Problems of sequential decisions are marked by the fact that the consequences of a decision made at a certain time cannot be evaluated without considering the future evolution of the process. The general solution for problems of this type was presented by Richard Bellman, based on his "Principle of Optimality". This solution consists of assuming a "truncation" of the process at a chosen time, which allows the computation of the optimal decisions for the preceding times by a recurrence relation.
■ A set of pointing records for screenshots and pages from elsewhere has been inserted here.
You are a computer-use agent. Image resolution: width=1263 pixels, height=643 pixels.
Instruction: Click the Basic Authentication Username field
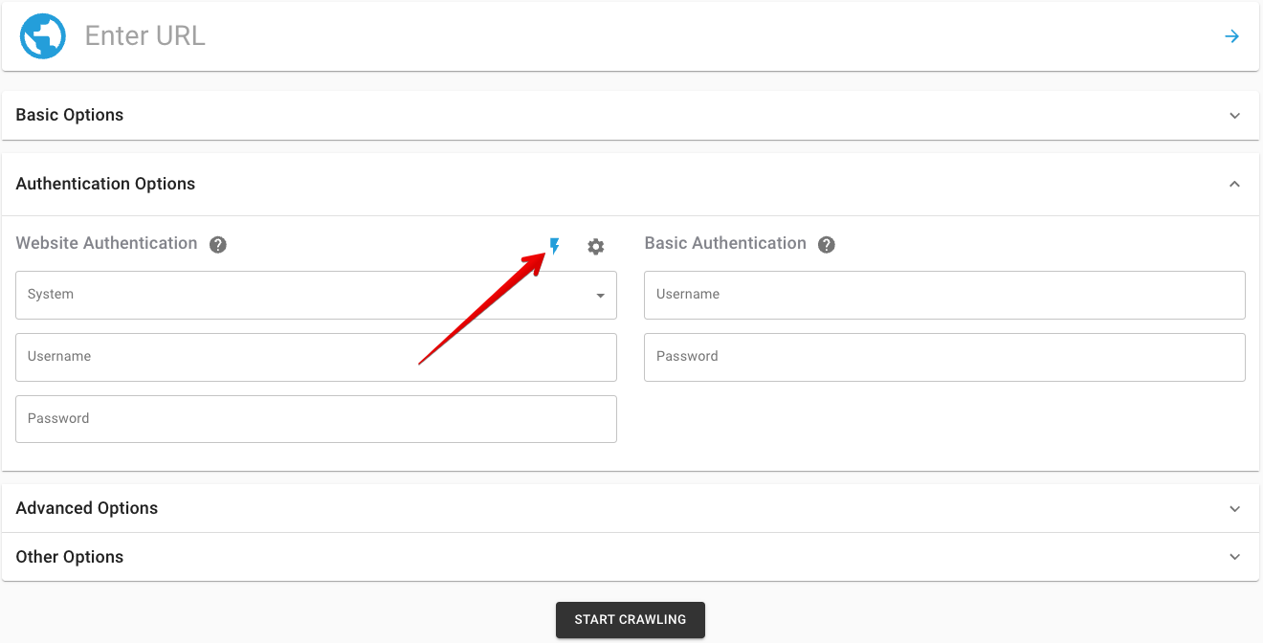pyautogui.click(x=944, y=295)
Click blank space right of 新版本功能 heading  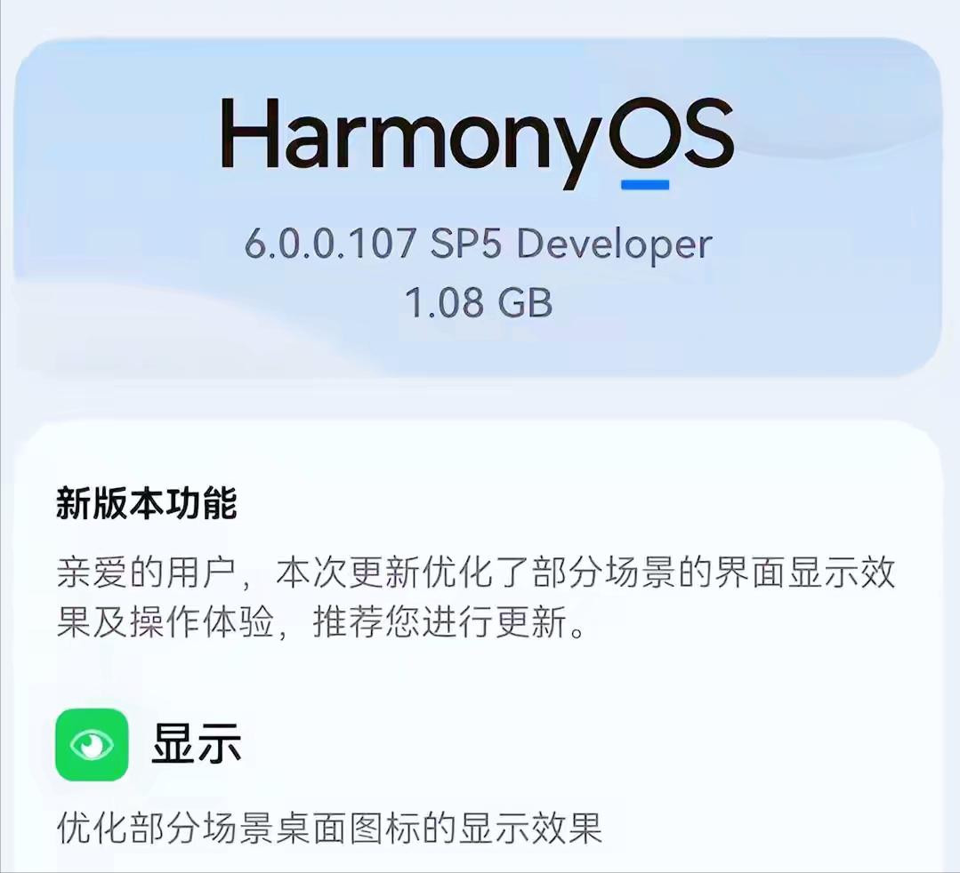pos(582,503)
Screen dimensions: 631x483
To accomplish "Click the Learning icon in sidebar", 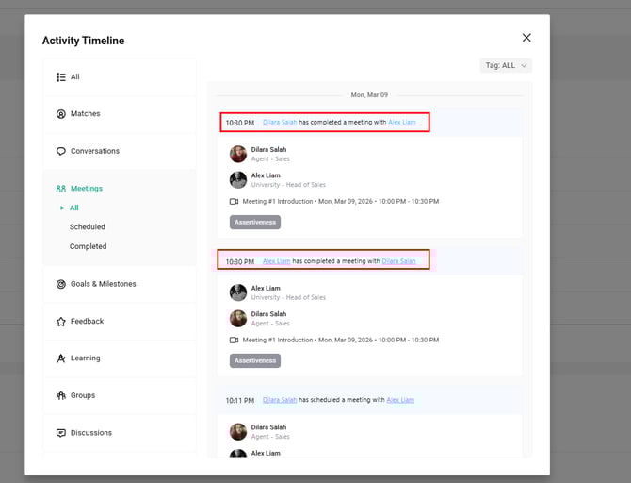I will click(x=61, y=358).
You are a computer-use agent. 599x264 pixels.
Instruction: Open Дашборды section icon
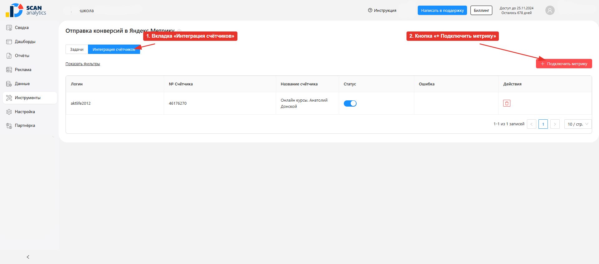9,42
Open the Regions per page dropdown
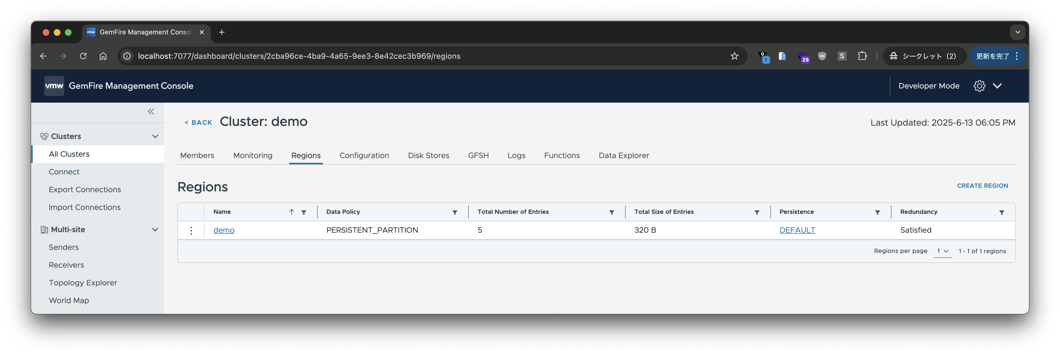This screenshot has height=355, width=1060. tap(943, 251)
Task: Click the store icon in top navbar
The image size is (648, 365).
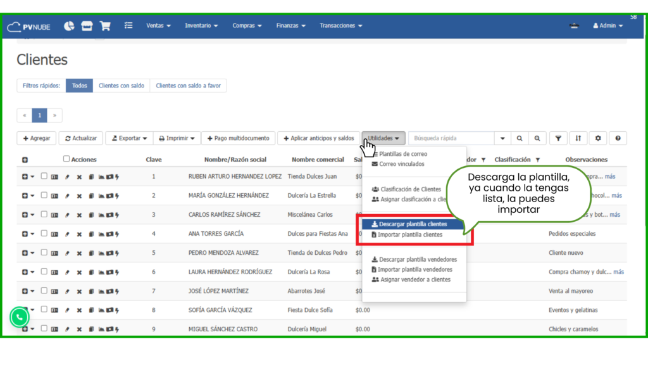Action: tap(87, 26)
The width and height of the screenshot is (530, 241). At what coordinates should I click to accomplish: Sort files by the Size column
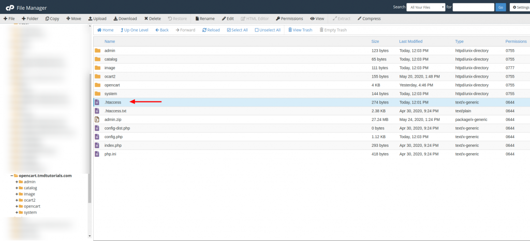(375, 41)
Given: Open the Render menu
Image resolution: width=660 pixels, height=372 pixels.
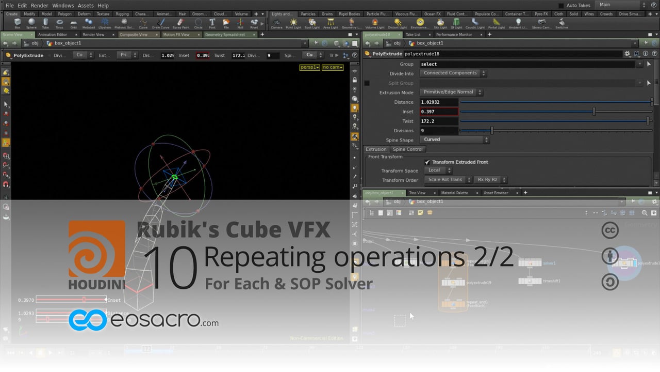Looking at the screenshot, I should 39,5.
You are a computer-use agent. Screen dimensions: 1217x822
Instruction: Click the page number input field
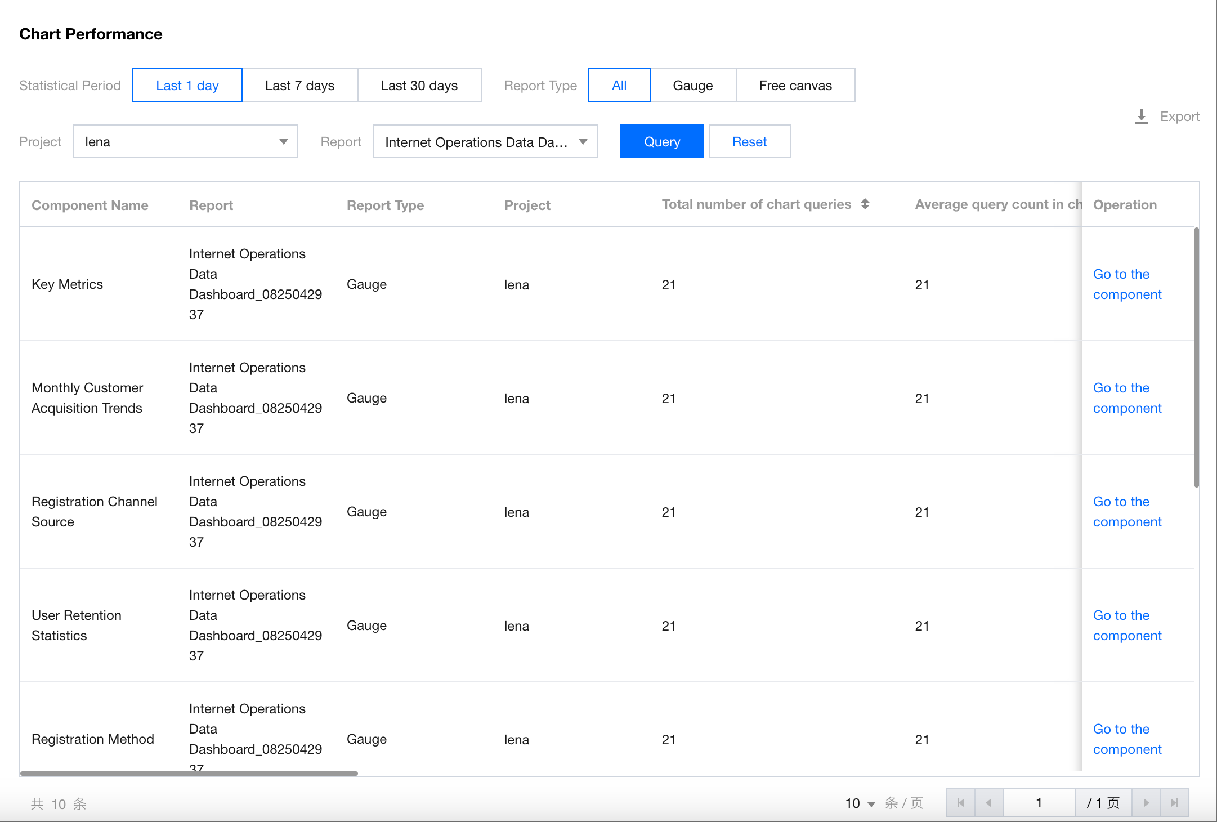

A number of the difficulties encountered in the application of the General Dynamic Programming Method can be circumvented when some information about the behavior of the process is known. Particularly, there are some problems of this type which possess certain linear features. The mathematical model known as a Markov Process is one such case. When the process follows a Markov chain and is assumed to have Infinite duration, a steady state optimal solution can be reached in finite number of iterations, following a criterion of "partial maximization". This method was presented by Ronald Howard. Howard's approach will always give an optimal solution when the process is far from its ending, but will not solve the problem when the process is in its "transient" period (near the end of the process). The steady state case can also be solved by means of Linear Programming, as presented by Guy de Ghellinck. Like Howard's method, Linear Programming will yield only steady state solutions. If it is necessary to know the optimal decisions in the transient period, the Dynamic Programming solution must be employed. Five examples were solved using the three different methods. By varying the number of states of the processes and the number of possible alternatives in each state, some conparlsons were made concerning the effectiveness of the solutions. When the number of alternatives is high in conparlson with the number of states, there was no significant differences with respect to the time of computation. When the number of states is high in comparison with the number of alternatives, the linear programming method achieved the optimal solution in shorter time.